**Objectif de l'exercice:** D'après le texte sur l'enquête de Nicolas Duvoux, dans quels quartiers de Boston a-t-il véritablement découvert l'Amérique ?

**Texte du document:**
------------------------------------------------
Une lecture critique de l’enquête de Nicolas Duvoux sur les effets sociaux de la philanthropie.

C’est à l’occasion d’un séjour aux États-Unis dans le cadre d’une invitation à l’université d’Harvard que Nicolas Duvoux a entrepris de mener un travail d’observation ethnographique et sociologique dans plusieurs quartiers parmi les plus défavorisés de Boston en se centrant sur l’action qu’y développe une fondation philanthropique auprès de certaines couches de la population africaine-américaine et latino-américaine.

 

S’engager dans ce travail a correspondu chez l’auteur à des motivations extrêmement diverses. Il s’agit bien entendu d’abord d’un projet intellectuel. Nous tenterons d’en restituer ici les points forts. Mais ce projet a aussi représenté pour le chercheur une véritable aventure. Certainement plus qu’à l’université, aussi prestigieuse que soit Harvard, c’est dans ses pérégrinations dans les quartiers de Dorchester, Roxbury et Mattapan que Nicolas Duvoux aura véritablement découvert l’Amérique. Cette pénétration en profondeur d’un tel terrain sociologique mérite d’être d’autant plus saluée que l’univers de ces quartiers, miné par l’extrême pauvreté et un niveau de délinquance et de criminalité très élevé, a fort peu à offrir  de prime abord au promeneur solitaire. Or, nous apprend l’auteur, c’est sans véhicule personnel qu’il est parti à la découverte de ces espaces. Voilà une conduite qui, venant d’un homme blanc universitaire à Harvard, a dû être perçue par ses interlocuteurs blancs ou noirs comme étant assez proche de la démence   .
------------------------------------------------
**Informations fournies:**

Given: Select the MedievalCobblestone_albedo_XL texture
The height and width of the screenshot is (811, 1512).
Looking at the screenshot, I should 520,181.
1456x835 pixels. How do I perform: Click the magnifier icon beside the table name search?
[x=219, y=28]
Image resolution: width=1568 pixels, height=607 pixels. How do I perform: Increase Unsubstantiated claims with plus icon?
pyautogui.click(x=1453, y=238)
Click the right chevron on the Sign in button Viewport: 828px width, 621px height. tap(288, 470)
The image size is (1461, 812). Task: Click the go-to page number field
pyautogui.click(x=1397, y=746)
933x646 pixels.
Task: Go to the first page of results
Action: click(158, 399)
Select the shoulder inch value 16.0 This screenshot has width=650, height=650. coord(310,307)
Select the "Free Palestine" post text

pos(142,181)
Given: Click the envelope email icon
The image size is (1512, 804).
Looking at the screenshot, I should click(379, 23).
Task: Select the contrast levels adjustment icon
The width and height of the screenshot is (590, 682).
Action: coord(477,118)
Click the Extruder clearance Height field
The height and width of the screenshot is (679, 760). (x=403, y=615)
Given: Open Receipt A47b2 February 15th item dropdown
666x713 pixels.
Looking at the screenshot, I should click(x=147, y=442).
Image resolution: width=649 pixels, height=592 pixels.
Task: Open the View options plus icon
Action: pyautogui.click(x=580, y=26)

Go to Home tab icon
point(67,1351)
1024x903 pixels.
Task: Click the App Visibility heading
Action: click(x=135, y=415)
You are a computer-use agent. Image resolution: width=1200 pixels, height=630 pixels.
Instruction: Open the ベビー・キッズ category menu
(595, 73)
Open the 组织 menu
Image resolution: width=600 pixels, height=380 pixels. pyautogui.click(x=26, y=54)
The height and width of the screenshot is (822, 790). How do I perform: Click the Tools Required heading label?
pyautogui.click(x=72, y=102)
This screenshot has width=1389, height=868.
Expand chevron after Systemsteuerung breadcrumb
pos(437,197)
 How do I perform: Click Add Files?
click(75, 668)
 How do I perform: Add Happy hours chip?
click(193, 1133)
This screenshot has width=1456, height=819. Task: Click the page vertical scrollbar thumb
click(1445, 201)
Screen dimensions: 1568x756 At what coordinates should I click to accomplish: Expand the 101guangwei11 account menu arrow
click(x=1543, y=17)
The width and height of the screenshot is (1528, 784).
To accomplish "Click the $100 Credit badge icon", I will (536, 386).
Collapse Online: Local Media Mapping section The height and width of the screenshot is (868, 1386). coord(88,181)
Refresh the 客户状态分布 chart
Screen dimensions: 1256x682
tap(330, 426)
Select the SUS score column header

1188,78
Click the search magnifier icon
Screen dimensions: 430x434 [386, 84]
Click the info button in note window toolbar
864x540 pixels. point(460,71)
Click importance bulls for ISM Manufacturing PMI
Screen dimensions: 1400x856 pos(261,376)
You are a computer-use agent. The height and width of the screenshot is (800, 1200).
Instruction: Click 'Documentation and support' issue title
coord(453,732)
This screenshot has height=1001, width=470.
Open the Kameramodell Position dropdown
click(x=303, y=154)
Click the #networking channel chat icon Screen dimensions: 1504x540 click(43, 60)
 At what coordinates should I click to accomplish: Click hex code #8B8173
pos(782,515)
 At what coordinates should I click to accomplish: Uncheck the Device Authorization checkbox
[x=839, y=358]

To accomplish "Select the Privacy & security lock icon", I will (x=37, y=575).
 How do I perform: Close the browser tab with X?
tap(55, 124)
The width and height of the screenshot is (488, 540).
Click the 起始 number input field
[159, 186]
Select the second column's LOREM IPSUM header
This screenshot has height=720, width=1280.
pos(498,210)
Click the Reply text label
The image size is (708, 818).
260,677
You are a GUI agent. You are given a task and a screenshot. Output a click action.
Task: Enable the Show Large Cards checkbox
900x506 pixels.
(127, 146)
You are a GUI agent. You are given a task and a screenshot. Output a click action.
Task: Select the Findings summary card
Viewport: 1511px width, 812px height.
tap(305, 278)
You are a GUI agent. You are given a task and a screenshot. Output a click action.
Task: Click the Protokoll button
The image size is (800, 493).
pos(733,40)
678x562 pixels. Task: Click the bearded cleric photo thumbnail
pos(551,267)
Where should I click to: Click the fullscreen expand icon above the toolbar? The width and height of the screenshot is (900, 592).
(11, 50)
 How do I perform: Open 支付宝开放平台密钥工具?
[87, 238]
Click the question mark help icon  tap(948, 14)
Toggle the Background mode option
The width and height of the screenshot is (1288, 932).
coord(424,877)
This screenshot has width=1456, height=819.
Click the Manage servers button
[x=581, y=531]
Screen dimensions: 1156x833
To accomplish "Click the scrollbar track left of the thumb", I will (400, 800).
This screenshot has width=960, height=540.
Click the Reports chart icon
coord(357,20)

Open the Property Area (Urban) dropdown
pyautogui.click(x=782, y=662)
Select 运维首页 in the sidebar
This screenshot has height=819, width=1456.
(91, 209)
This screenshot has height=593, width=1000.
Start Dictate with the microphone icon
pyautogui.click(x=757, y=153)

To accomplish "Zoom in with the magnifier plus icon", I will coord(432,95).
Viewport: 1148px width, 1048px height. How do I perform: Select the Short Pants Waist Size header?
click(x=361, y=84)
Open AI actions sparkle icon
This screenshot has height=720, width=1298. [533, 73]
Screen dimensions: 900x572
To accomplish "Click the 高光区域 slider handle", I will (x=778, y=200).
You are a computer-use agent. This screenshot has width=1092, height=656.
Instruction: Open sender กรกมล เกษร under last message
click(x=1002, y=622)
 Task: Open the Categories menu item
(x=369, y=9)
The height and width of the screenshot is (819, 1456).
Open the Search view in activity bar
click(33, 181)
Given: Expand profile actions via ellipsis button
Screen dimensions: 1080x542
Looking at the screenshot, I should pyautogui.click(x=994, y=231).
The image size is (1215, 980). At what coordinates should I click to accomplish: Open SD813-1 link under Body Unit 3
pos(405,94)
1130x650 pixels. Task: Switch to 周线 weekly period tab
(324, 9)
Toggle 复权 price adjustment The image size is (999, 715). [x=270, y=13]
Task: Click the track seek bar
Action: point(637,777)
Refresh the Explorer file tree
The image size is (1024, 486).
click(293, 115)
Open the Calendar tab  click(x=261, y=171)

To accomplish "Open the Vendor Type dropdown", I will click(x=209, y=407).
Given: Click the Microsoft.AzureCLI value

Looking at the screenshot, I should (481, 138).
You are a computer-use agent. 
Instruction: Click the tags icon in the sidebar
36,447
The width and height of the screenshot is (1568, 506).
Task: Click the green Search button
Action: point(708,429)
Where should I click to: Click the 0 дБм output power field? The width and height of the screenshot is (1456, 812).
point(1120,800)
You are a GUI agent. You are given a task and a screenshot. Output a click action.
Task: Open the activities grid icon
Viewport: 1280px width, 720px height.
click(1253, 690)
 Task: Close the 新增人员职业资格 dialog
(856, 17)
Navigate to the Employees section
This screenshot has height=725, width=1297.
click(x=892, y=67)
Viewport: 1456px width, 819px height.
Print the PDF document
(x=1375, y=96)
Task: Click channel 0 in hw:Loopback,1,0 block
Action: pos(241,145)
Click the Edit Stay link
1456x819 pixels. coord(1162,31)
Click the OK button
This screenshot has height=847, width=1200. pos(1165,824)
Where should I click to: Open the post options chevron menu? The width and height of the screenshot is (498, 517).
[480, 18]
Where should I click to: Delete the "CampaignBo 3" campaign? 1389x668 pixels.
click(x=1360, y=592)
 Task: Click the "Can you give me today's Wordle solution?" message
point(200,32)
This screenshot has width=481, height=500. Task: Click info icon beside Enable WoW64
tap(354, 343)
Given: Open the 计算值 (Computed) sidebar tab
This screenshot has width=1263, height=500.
------------------------------------------------
**Tâche accomplie:** Dans les quartiers de Dorchester, Roxbury et Mattapan.